Supplied passage:
####

ColorMode(RGB) - fill background with all colors - where's the blue?

piethon

Hello,

I'm trying to create a background that has all of the colors, with color mode as RGB. I found Processing.org's colorMode page but can't seem to figure out why Blue isn't showing up?

void setup(){
 size(500,500);
 colorMode(RGB, 255);
}

void draw(){
 rainbowBG();
}

void rainbowBG() {
  noStroke();
  for (int i = 0; i <= width; i++) {
    for (int j = 0; j <= width; j++) {
      stroke(i, j, 0);
      point(i, j);
    }
  }
}

even if I change "i [and j] <= 255" it still doesn't show up...any ideas?

akenaton

B is allways 0 in your code...

piethon

:|

...wow. I was doing that way too much yesterday and I didn't even catch that. Sorry about such a silly question.

However, how can I get it to be the "rainbow" of colors I'm expecting? I changed it to stroke(i,j,j); and it added blue, but not the whole spectrum of colors.

####

Dataset section:
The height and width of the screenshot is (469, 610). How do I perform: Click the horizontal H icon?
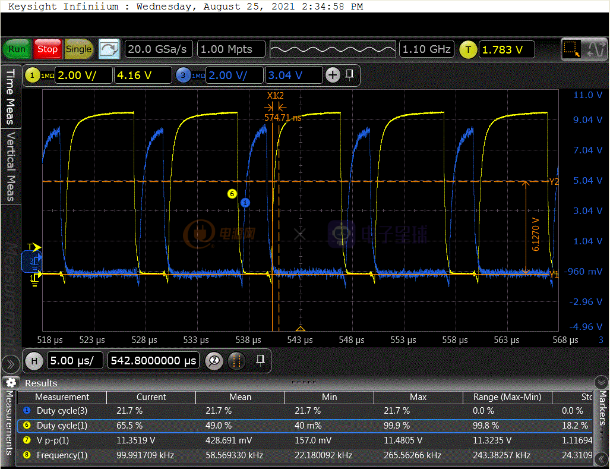click(x=34, y=361)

####

Stated task A:
Using the Processing forum thread on the rainbow background, decide whether each statement agrees with it. Give yes or no for each, quoting the deciding words.
(i) The original code sets the color mode to RGB with a range of 255.
(ii) akenaton points out that the red value is always 0 in the code.
(iii) Changing the stroke call to stroke(i,j,j) produced the full spectrum of colors.
Stated task B: Go on with the Processing forum thread on the rainbow background, picking up after its last sentence.
Nothing in the lines is needed here.

Response A:
(i) Yes: "colorMode(RGB, 255);"
(ii) No: "B is allways 0 in your code..."
(iii) No: "it added blue, but not the whole spectrum of colors."

Response B:
I also revised it to

void rainbowBG() {
  noStroke();
  for (int i = 0; i <= width; i++) {
    for (int j = 0; j <= width; j++) {
      for (int x = 0; x <= width; x++) {
        stroke(i, j, x);
        point(i, j);
      }
    }
  }
}

To no avail. I just have trouble looking at loops - I wish I could go step by step to see what's happening. (kind of like in VB when you can view code and advance one line at a time with F8).

I will ponder this and report back if I find the solution - in the mean time any hints would be appreciated.

TfGuy44

void setup() {
  size(255, 255);
}

void draw() {
  float b = map(mouseX, 0, width, 0, 255);
  for (int x = 0; x <= width; x++) {
    for (int y = 0; y <= height; y++) {
      int r = x;
      int g = y;
      stroke(r, g, b);
      point(r, g);
    }
  }
}

akenaton

@piethon==

as for me your (last) code works, slowly but that is normal; the result is not a "rainbow" & that also is normal, reason is the nested loop: your first loop starts at 0, then (second loop) also to 0, then all values for blue, till 255, so the first value(i=0, j= 0) will be R= 0, G= 0, B = 255, pure blue; now second loop will be R= 0, G= 1, B, 255 and so on till R=0, G=255, B =255, that is i=0, j = 255, this the left down corner of the window (supposed to be 255 sized); now continue... when you are at the end of R (255), G will be also at 255 and Blue also:: result:: white, at i=255, j= 255...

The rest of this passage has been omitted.